In this section, the base network architecture is implemented using standard VGG-style blocks with `LayerNormalization` and `LeakyReLU` nonlinearity. The original `(96, 96, 96)` input volume is downsampled five times yielding a total of 6 feature map resolutions (96, 48, 24, 12, 6, and 3). At each of the 6 feature map resolutions we perform the following hyperparameter grid search:

Number of layers (at each resolution):

* Small: `1-2-2-2-2-2`
* Medium: `2-2-2-2-2-2`
* Large: `2-3-3-3-3-3`

Feature map depth (at each resolution):

* Linear: `16-32-48-64-80-96`
* Exponential: `16-32-64-128-196-256`

See __[link](https://docs.google.com/viewer?url=https://raw.githubusercontent.com/peterchang77/dl_tutor/master/workshops/model-design/pdfs/01_scale.pdf)__ for summary of results.

### Recommendation

With sufficient training data size (and the adequate use of data augmentation), larger and deeper models show a trend towards better performance over smaller and shallower models and, at minimum, tend to be non-inferior. In the absence of a rigorous grid search, recommend using the `large` model topology with `exponential` feature map growth at each resolution.  

## Loss Function

Of the various model design components, perhaps the most important consideration is the combination of loss functions used for optimization. In the context of the medical imaging, high performance often requires accounting for the inherent class imbalance of data distributions, both on a per-exam (rare incidence of disease) and per-voxel (small size of finding) basis. To address class imbalance in classification and segmentation tasks, standard cross-entropy loss may be complimented with the use of class weights, focal loss, and/or differentiable Dice score loss.
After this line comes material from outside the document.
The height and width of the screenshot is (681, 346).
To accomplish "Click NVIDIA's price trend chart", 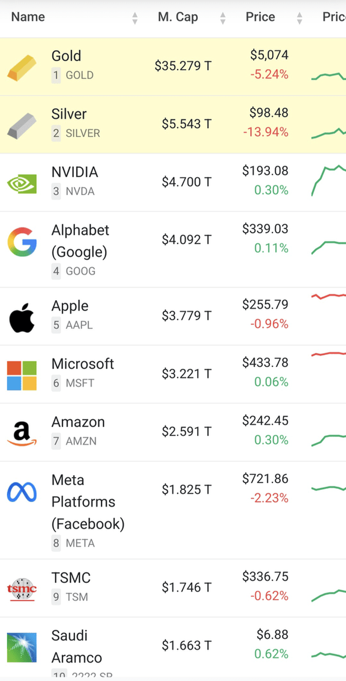I will pyautogui.click(x=329, y=179).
**Class weights**: After calculating the standard per instance cross entropy loss and prior to loss reduction or aggregation, the individual loss values of imbalanced classes can be multiplied by a scalar value > 1.0 to increase the contribution of those specific exams and/or regions. For semantic segmentation tasks, this is implemented as a per-voxel weight tensor that is multiplied (point-wise) by the standard cross-entropy loss prior to reduction. Note that class weights do *not* need to fully compensate for the degree of class imbalance inherent to the data; rather a relatively small range of class weights between `[1, 10]` (and up to 20-40 in certain use cases) is typically more than adequate.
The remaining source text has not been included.